Types of maxillofacial fractures:
- nasal: most common of all facial fractures and least likely to need specialist consultation.
- orbital rim and blowout fractures: fractures of orbital floor or lateral and medial orbital walls; occur from direct blow to the orbit such as from a baseball or fist.
- mandibular: fractures of the lower jaw; may be singular or multiple.
- maxillary: fractures of the upper jaw.
- Le Fort I: horizontal fracture; separates teeth from upper structures—"floating palate”.
- Le Fort II: pyramidal fracture; teeth are the base of the pyramid, fracture passes diagonally along the lateral wall of the maxillary sinuses, apex of pyramid is the nasofrontal junction—“floating maxilla”.
- Le Fort III: craniofacial disjunction transverse fracture line passes through the nasofrontal junction, maxillofrontal suture, orbital wall, zygomatic arch, and zygomaticofrontal suture—"floating face".
Figure: Types of Maxillary Fractures
Zygomaticomaxillary complex (tripod) fracture: simultaneous fracture of the lateral and inferior orbital rim, the zygomatic arch, and lateral maxillary sinus wall; occurs from direct blow to the lateral cheek.

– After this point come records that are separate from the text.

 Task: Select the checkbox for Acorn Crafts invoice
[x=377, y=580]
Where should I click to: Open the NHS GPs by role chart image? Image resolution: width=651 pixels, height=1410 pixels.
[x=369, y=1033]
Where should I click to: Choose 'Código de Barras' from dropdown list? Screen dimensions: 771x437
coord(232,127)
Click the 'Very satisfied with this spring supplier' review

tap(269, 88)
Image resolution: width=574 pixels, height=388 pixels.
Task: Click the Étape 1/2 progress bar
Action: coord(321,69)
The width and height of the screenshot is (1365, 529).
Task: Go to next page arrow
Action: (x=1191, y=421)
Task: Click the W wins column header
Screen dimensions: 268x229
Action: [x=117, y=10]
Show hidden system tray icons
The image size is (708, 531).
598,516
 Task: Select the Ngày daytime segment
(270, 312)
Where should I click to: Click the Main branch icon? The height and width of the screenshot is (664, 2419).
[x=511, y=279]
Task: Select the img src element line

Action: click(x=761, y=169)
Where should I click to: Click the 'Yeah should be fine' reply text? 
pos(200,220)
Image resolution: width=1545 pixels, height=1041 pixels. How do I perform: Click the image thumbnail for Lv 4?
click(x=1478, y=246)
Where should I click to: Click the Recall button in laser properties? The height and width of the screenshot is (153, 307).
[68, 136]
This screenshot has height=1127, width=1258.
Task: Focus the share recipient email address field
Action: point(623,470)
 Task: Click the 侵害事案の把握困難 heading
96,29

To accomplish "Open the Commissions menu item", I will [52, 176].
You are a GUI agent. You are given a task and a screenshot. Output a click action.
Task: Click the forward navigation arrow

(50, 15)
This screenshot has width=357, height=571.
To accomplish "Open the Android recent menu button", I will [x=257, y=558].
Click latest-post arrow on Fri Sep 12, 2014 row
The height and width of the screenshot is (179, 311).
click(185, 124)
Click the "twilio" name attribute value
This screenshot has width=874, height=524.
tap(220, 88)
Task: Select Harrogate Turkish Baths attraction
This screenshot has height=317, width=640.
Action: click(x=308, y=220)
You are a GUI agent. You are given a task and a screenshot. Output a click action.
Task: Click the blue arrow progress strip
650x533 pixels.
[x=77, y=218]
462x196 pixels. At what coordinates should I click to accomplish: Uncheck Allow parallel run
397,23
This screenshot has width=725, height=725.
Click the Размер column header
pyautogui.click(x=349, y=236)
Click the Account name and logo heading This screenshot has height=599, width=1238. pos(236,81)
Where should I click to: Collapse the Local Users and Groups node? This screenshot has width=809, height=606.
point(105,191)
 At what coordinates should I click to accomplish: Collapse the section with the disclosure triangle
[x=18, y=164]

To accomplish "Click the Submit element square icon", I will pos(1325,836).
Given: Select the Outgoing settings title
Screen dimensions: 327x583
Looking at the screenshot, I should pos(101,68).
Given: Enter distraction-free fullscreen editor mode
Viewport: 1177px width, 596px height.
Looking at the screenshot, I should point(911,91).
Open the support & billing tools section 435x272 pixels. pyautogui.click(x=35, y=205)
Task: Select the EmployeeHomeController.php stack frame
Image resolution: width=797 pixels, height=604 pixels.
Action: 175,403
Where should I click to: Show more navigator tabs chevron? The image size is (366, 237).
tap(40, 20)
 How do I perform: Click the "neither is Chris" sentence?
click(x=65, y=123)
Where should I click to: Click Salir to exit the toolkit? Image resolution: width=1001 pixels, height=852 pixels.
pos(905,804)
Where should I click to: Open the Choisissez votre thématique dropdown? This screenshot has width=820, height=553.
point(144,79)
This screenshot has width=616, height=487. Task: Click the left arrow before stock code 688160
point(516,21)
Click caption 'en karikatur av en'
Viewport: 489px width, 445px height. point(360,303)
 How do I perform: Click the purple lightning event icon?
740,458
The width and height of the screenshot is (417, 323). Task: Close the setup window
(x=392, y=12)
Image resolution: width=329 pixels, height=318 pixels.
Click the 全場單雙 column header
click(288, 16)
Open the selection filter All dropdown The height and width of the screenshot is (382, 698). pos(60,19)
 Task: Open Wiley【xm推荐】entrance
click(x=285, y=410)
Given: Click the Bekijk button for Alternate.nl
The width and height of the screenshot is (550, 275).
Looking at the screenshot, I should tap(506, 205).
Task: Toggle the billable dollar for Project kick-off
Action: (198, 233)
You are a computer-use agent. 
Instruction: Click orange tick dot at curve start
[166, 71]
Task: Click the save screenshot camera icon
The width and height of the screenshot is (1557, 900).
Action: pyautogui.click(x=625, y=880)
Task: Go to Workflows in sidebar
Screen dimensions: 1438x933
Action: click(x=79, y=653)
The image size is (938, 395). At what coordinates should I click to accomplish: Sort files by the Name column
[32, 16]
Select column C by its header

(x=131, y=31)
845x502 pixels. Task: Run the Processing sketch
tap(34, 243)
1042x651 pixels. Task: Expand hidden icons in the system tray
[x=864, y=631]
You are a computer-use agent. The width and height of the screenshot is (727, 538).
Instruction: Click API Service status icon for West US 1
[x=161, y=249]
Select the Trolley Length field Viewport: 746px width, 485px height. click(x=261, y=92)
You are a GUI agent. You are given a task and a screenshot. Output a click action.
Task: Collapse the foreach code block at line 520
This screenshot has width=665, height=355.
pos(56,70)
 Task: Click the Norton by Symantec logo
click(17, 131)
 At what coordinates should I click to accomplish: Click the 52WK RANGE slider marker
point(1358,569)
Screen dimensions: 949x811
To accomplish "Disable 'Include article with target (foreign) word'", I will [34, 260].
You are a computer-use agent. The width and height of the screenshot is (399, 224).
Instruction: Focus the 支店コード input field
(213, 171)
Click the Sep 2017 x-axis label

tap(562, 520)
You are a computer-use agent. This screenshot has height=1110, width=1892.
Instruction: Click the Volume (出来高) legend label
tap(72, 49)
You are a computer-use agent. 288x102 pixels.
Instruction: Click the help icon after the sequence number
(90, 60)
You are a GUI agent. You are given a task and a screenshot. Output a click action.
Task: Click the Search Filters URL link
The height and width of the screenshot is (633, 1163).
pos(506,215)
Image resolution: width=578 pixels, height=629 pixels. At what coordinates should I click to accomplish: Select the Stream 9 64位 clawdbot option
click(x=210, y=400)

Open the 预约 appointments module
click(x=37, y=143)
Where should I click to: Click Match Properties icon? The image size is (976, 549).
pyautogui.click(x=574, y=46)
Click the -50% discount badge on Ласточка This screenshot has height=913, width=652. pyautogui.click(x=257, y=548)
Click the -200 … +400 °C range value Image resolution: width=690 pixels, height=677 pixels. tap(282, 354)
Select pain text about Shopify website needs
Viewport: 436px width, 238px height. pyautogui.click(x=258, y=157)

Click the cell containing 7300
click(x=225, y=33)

Figure: Zygomaticomaxillary Complex (Tripod) Fracture
PhysicalExamination
- Visible facial injury or deformity.
- Pain, tenderness, or paresthesia over the affected area.
- Epistaxis
- Ecchymosis
- Ocular: diplopia, restricted extraocular movements, decreased vision, enophthalmos, periorbital hematoma or edema, subconjunctival hemorrhage.
- Dental/oral: visible dental fractures or avulsions, impaired mastication, malocclusion, trismus, rhinorrhea of cerebrospinal fluid.
Diagnostic Tests
Facial X-ray or CT scan (head and neck)
Management
- Maintain airway.
- Cervical spine precautions.
- Treatment based on type and severity of injury.
- Goal of all treatments is to preserve function and minimize disfigurement.
SOFT TISSUE INJURIES
Pathophysiology
Penetrative and blunt trauma injuries to the maxillofacial region will cause soft tissue injuries that may obstruct the airway.
Physical Examination
- Visible entry wound or foreign object
- Bleeding
- Contusions, hematoma, or tissue edema
- Nasal drainage (rule out cerebrospinal fluid)
Management
- Priority: maintain airway
- Immobilize spine and neck as warranted.
- IV fluids as needed for hemorrhage.
- Apply direct pressure for hemorrhage.
- Clean or irrigate wounds, then dress.
- Analgesics
- Remove foreign object(s) when it is safe to do so; surgery to remove objects may be required.